Annette Roeder hat mit "Ferien im Schrank" ein beschwingtes und unterhaltsames Kinderbuch geschaffen. Gemäß dem Titel der Reihe Meine nicht ganz normale Familie nimmt sie den Leser mit zu einem außergewöhnlichen Ferienerlebnis. Der Inhalt des Buches bietet ausreichend Identifikationsmöglichkeiten: Anton und seine Schwester Ida spiegeln ein alltägliches Geschwisterpaar wider. Ihr Umgang miteinander samt Sticheleien und Streitereien sind den Lesern aus ihrer eigenen Lebenswelt bekannt. Beide Kinder werden als selbstständig und selbstbewusst dargestellt. Zudem verfolgen sie die kindlichen Wünsche nach Veränderung und Tatendrang und wirken somit authentisch. Der Leser kann sich somit schnell in die Geschichte integrieren und Sympathie zu den beiden Hauptpersonen aufbauen.
Mit Spannung werden die ersten Tage und vorsichtigen Erkundungstouren durch das Einrichtungshaus beschrieben. Immer wieder werden von der Autorin neue, einfallsreiche Aktivitäten hinzugefügt, so dass Antons und Idas Ferien zu einem umfangreichen Abenteuer werden. Alle Ereignisse sind wirklichkeitsgetreu auf das Geschehen in einem Einrichtungshaus zugeschnitten. Der Leser erkennt die Fiktion des Buches allein durch die sich häufenden, abnormen Erlebnisse, die während der dreiwöchigen Aufenthaltsdauer wohl kaum passiert sein können. Genau dieses Wechselspiel zwischen Realität und Fiktion wird den Leser in seinen Bann ziehen.

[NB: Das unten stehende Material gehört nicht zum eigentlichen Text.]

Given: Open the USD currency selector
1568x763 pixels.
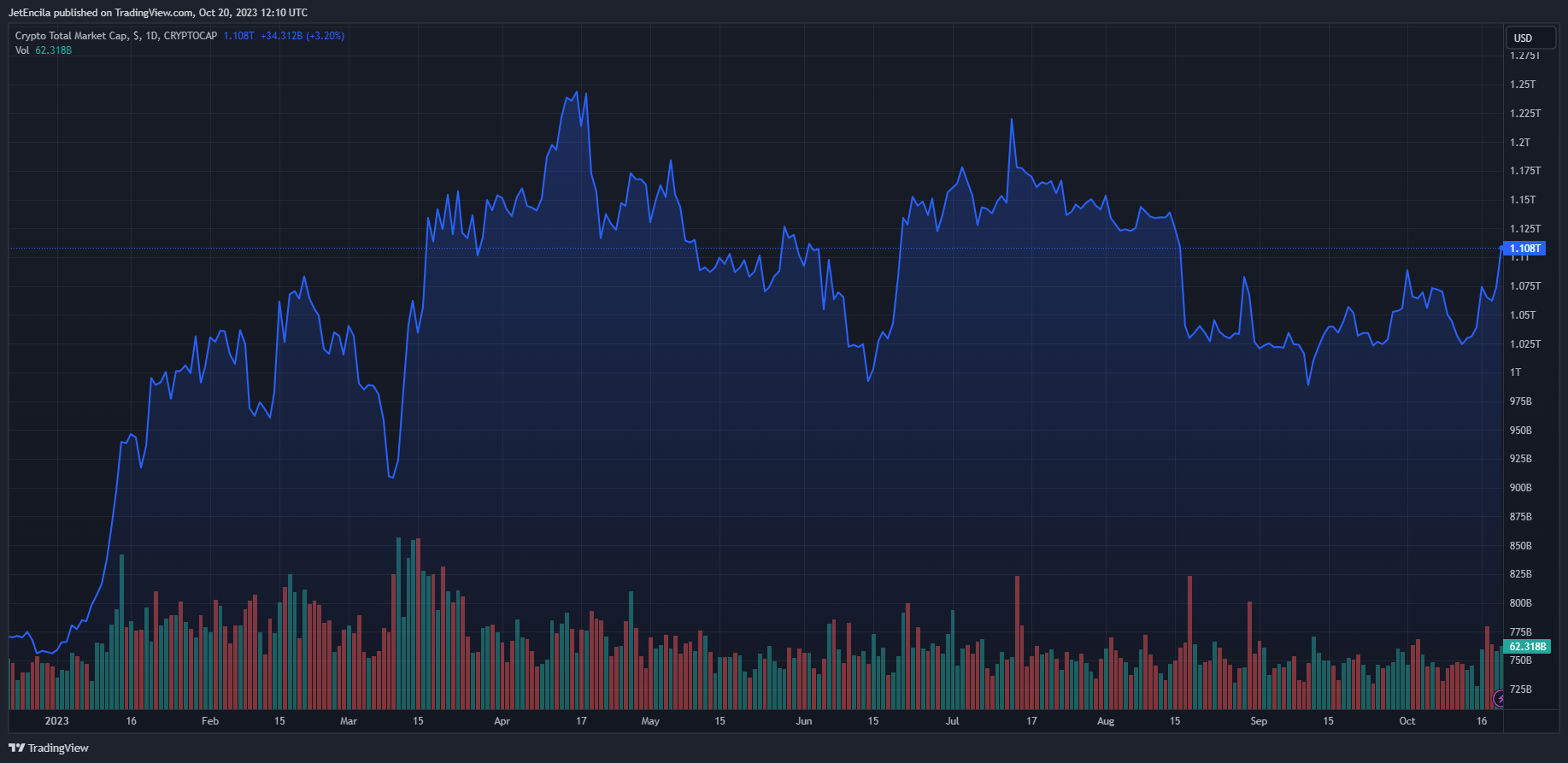Looking at the screenshot, I should pos(1529,38).
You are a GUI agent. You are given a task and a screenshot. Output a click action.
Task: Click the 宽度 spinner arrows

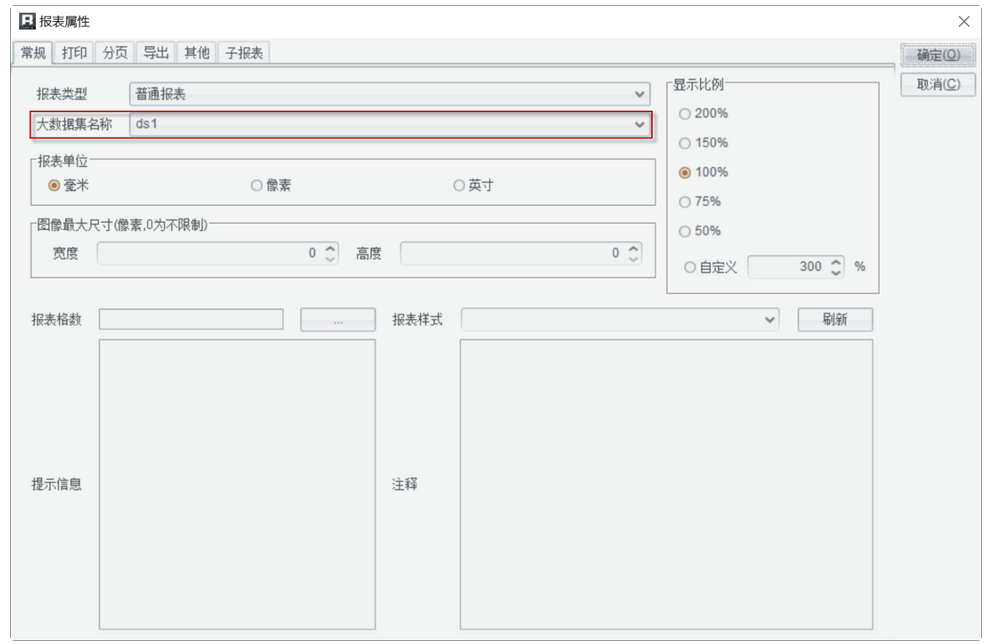[331, 254]
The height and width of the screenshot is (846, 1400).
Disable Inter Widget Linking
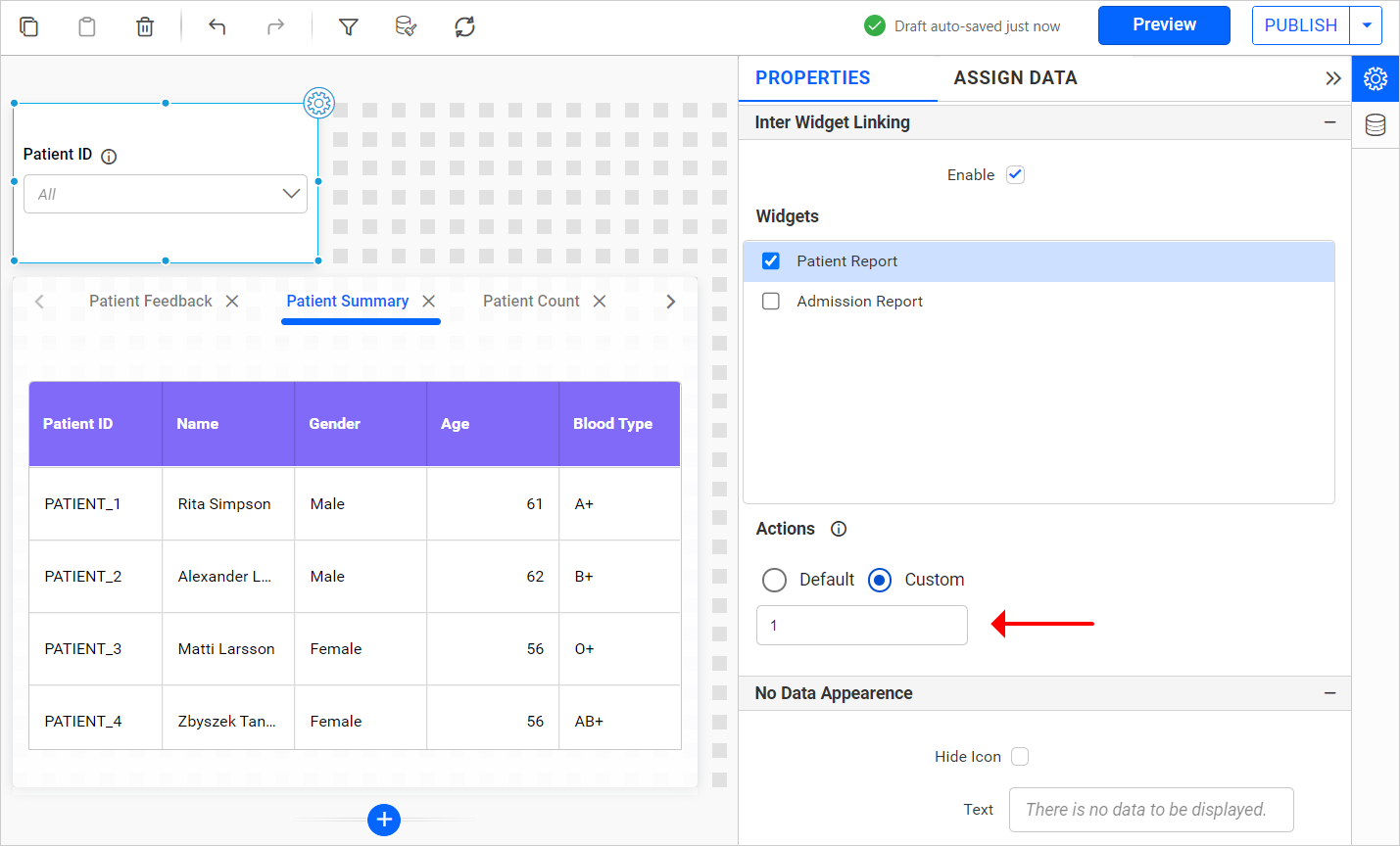click(x=1015, y=174)
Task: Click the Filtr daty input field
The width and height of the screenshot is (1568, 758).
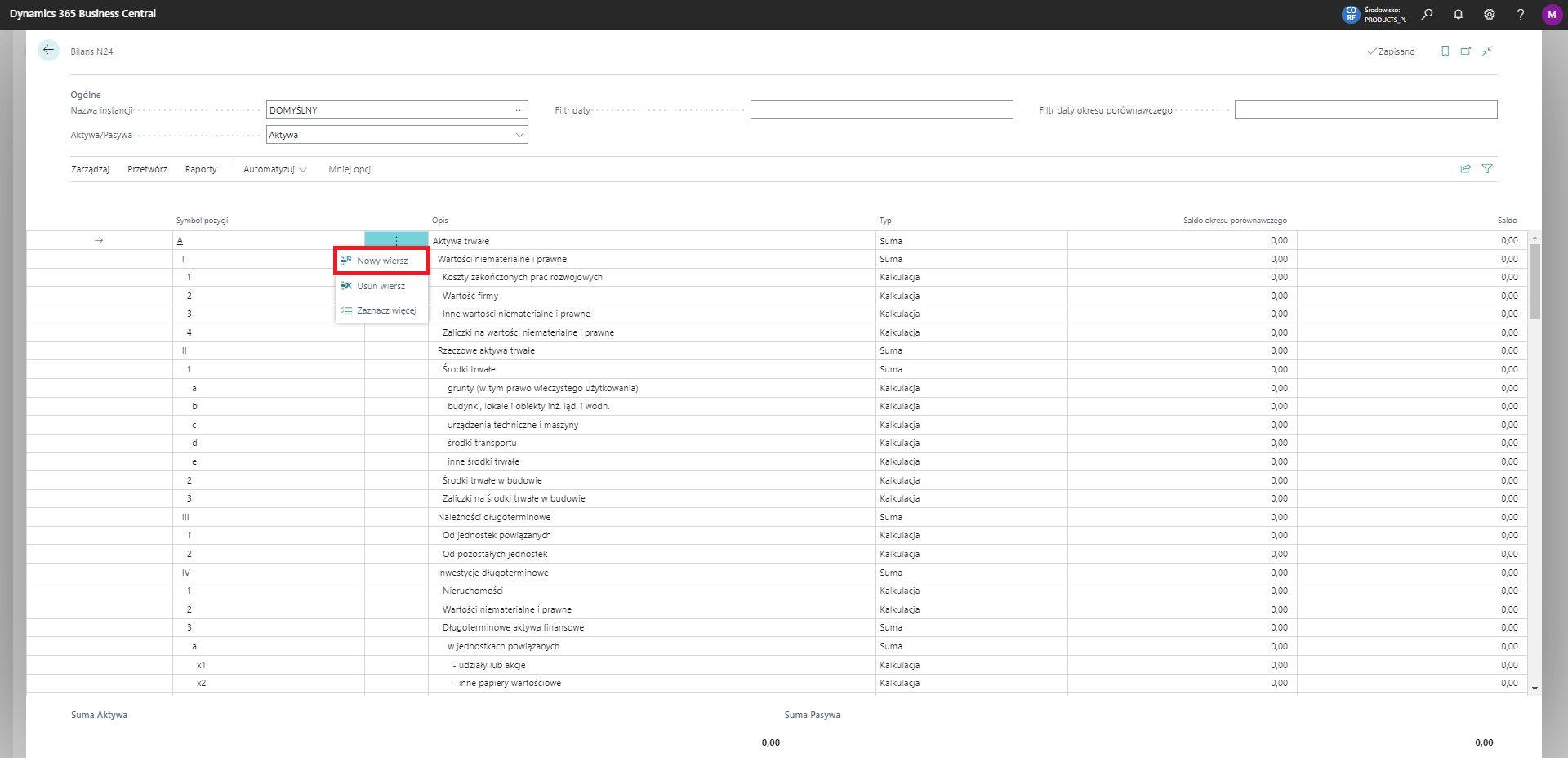Action: 881,110
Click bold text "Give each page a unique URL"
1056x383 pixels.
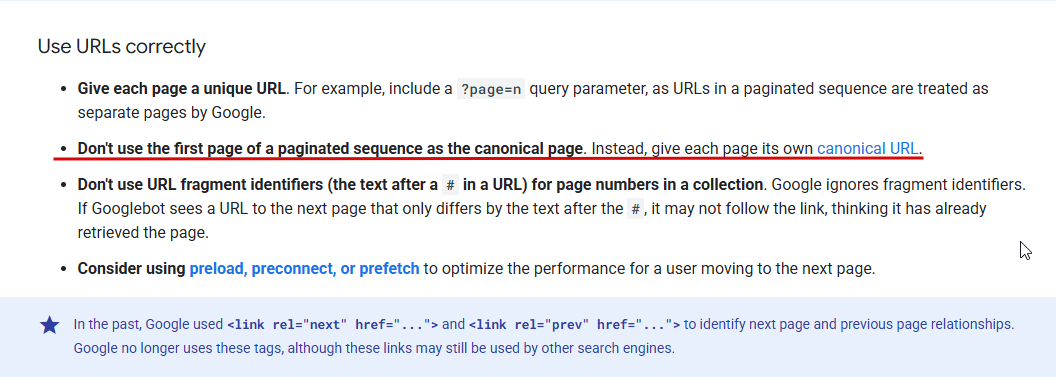pos(182,88)
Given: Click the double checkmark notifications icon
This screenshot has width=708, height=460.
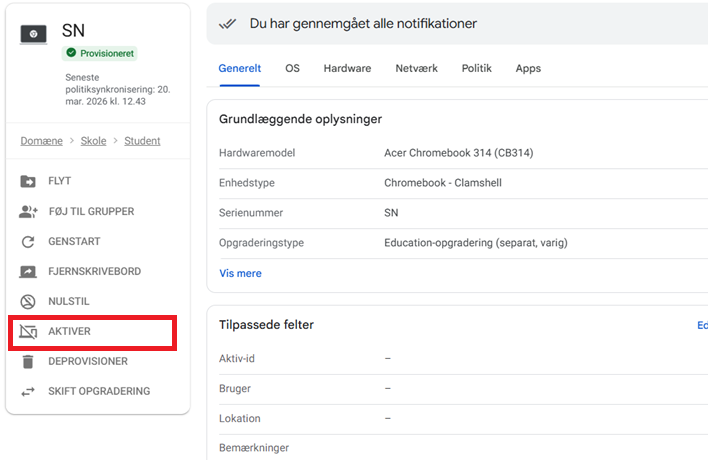Looking at the screenshot, I should click(x=228, y=23).
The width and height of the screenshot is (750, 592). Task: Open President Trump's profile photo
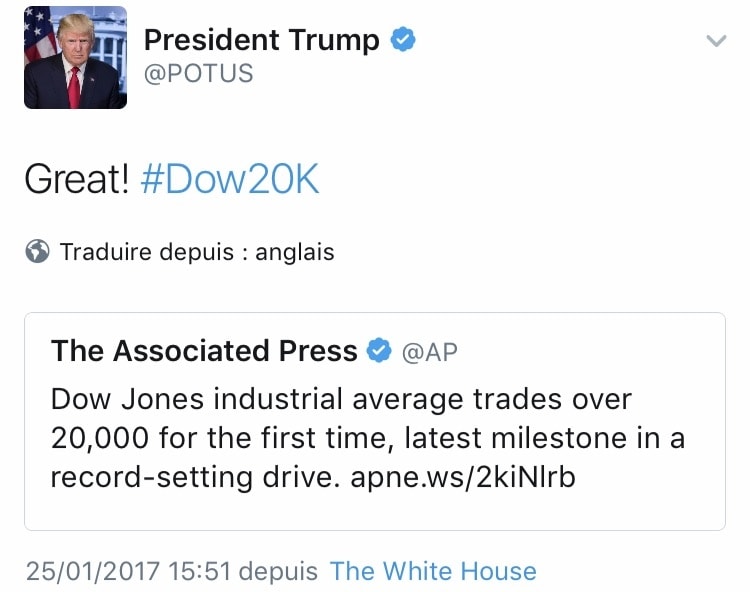[75, 57]
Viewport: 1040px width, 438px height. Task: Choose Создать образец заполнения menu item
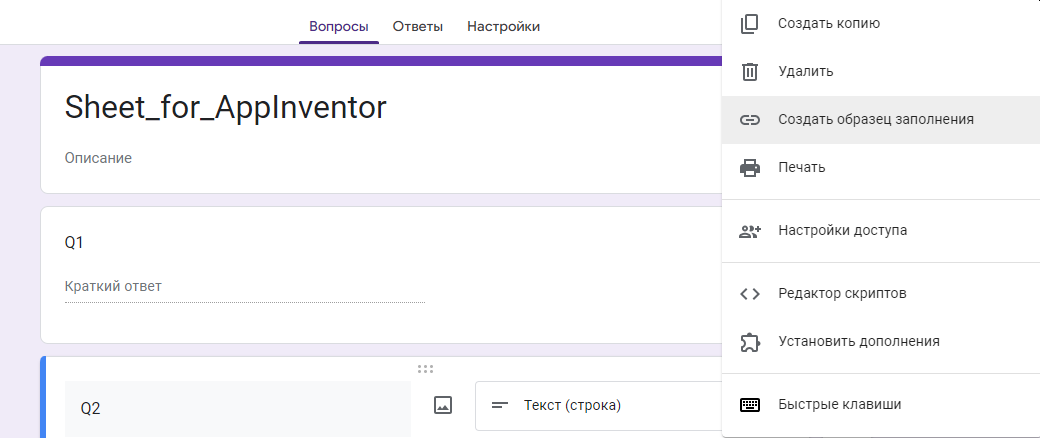point(875,119)
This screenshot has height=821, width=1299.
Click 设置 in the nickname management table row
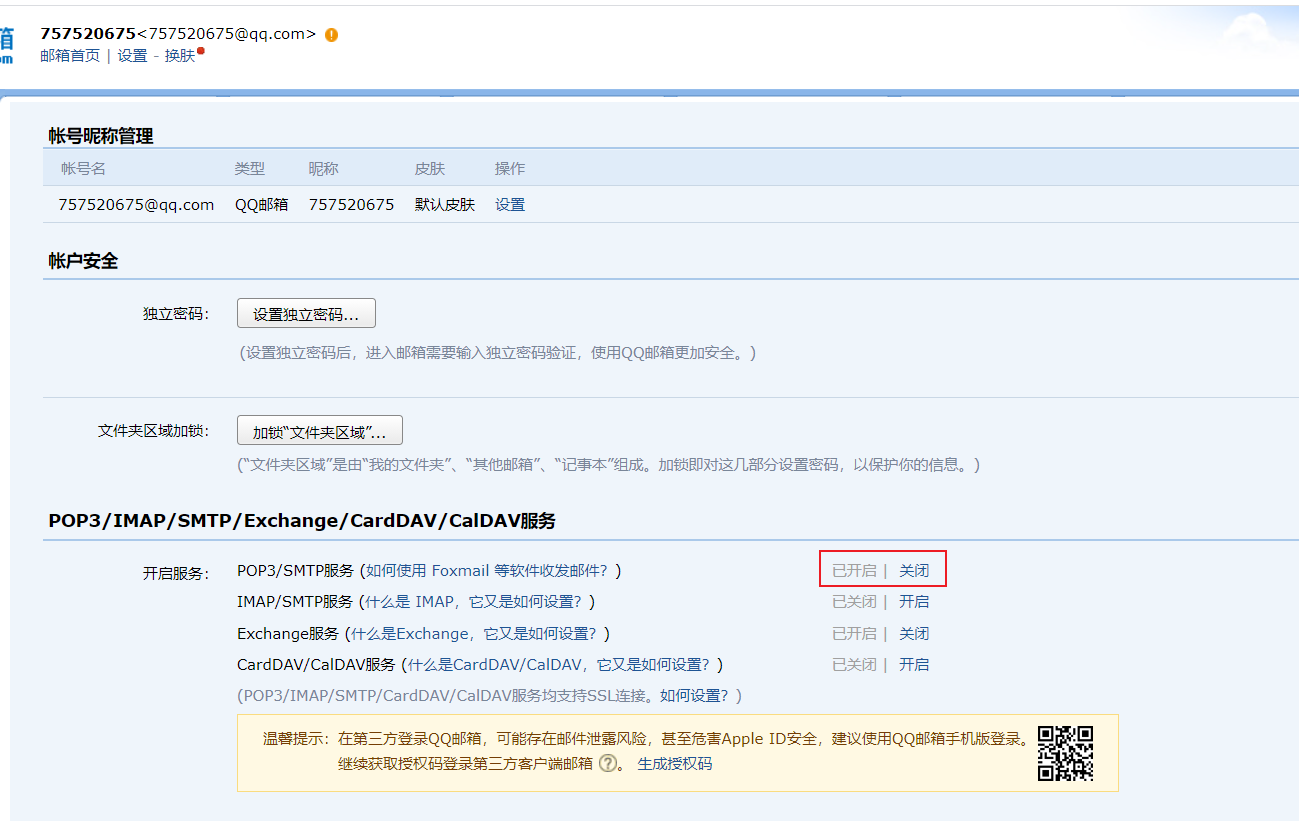tap(509, 203)
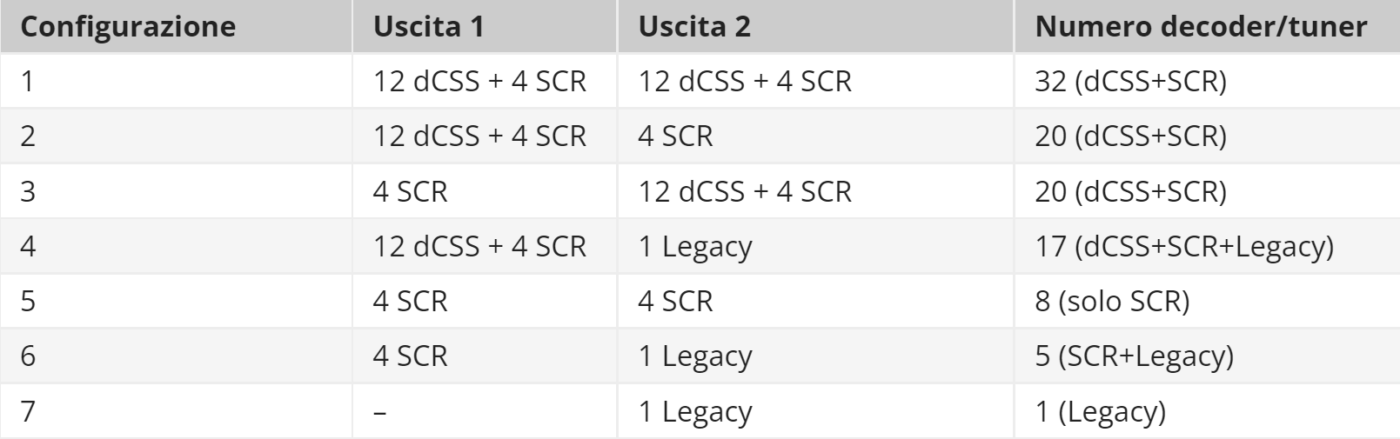Click the "32 (dCSS+SCR)" cell
Viewport: 1400px width, 439px height.
click(x=1130, y=82)
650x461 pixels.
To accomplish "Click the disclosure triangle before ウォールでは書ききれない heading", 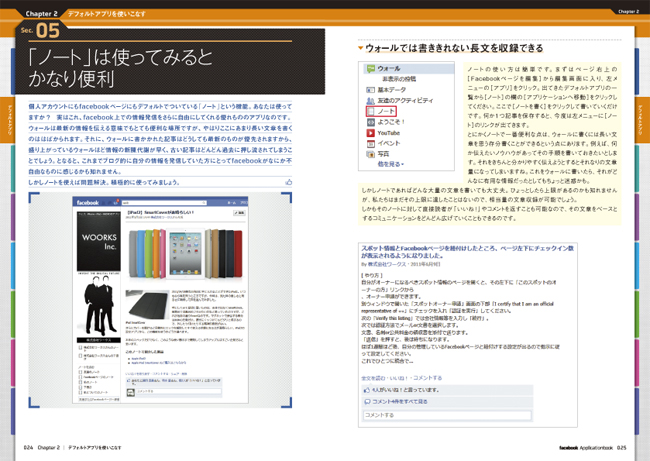I will point(360,48).
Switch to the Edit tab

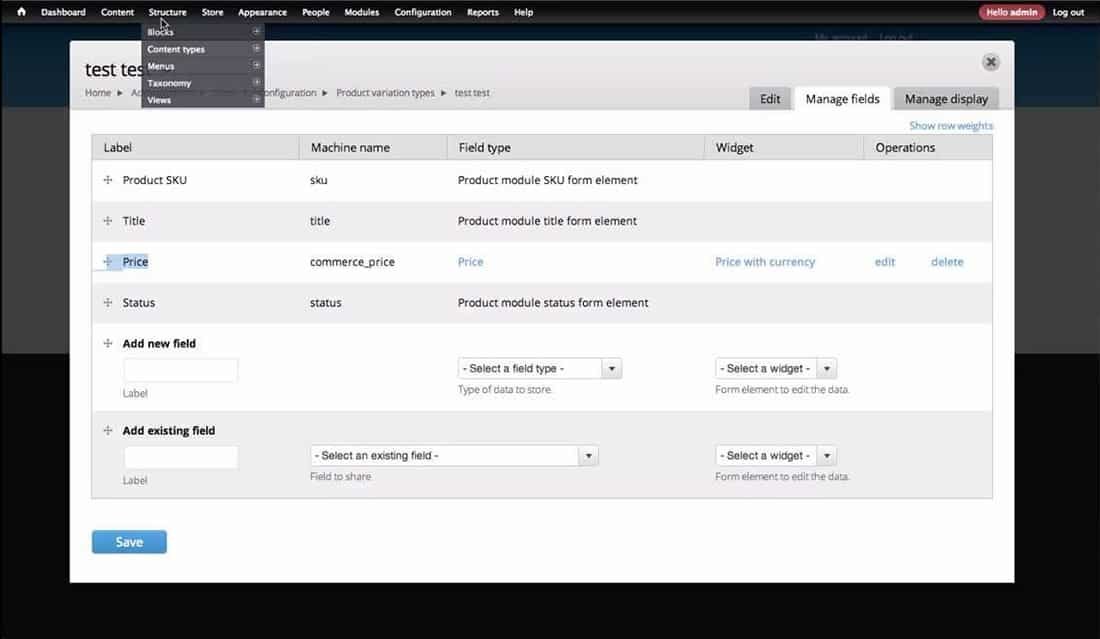click(x=769, y=98)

Der sachlogische Aufbau und die leichte, nicht zu komplizierte Schreibweise fügen sich zu einer ideenreichen, unterhaltsamen Leseatmosphäre zusammen, die die Leselust weckt.
Fazit:
Kinderleicht geschrieben, lässt "Ferien im Schrank" den jungen Leser an den außergewöhnlichen Ferien von Anton und Ida teilhaben.